Find "Select the JJJJ year field" and "Open 雷军推荐的 16 本书 book list" in the records below. Copy the lines holding them and every line between, exactly, and no others.

▶ **Information given**:
BEGIN

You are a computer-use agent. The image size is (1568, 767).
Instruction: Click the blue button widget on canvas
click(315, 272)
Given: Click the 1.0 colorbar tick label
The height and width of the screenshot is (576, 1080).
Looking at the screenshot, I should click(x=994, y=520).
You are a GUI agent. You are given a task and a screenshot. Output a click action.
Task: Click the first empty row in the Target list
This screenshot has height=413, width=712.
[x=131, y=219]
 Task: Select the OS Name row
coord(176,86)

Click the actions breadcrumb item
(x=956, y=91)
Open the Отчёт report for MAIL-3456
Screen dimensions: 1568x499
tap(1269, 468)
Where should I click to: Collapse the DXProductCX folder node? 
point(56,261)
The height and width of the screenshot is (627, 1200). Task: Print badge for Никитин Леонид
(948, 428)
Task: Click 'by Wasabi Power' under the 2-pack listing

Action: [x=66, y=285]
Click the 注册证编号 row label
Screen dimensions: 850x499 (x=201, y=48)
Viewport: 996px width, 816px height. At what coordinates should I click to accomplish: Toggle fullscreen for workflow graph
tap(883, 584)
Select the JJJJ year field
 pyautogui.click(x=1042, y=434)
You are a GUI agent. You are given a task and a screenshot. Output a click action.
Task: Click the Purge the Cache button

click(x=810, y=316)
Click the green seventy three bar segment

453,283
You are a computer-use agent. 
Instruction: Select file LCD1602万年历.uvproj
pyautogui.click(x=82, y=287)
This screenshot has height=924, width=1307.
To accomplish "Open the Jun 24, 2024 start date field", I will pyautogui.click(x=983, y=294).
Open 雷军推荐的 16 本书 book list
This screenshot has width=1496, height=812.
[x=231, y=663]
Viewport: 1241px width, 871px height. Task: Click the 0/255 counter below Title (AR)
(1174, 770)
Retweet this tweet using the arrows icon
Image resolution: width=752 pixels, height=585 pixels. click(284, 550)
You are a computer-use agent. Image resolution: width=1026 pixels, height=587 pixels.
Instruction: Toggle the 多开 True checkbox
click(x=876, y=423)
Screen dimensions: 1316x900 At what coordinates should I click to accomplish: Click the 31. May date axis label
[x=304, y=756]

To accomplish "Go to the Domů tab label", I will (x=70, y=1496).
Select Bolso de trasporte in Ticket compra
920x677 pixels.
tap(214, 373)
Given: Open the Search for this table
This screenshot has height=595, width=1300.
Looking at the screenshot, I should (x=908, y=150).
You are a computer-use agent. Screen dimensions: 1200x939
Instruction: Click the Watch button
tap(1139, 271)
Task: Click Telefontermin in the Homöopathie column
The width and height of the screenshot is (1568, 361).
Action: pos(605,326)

END

▶ **Exercise response**:
Select the JJJJ year field
 pyautogui.click(x=1042, y=434)
You are a GUI agent. You are given a task and a screenshot. Output a click action.
Task: Click the Purge the Cache button

click(x=810, y=316)
Click the green seventy three bar segment

453,283
You are a computer-use agent. 
Instruction: Select file LCD1602万年历.uvproj
pyautogui.click(x=82, y=287)
This screenshot has height=924, width=1307.
To accomplish "Open the Jun 24, 2024 start date field", I will pyautogui.click(x=983, y=294).
Open 雷军推荐的 16 本书 book list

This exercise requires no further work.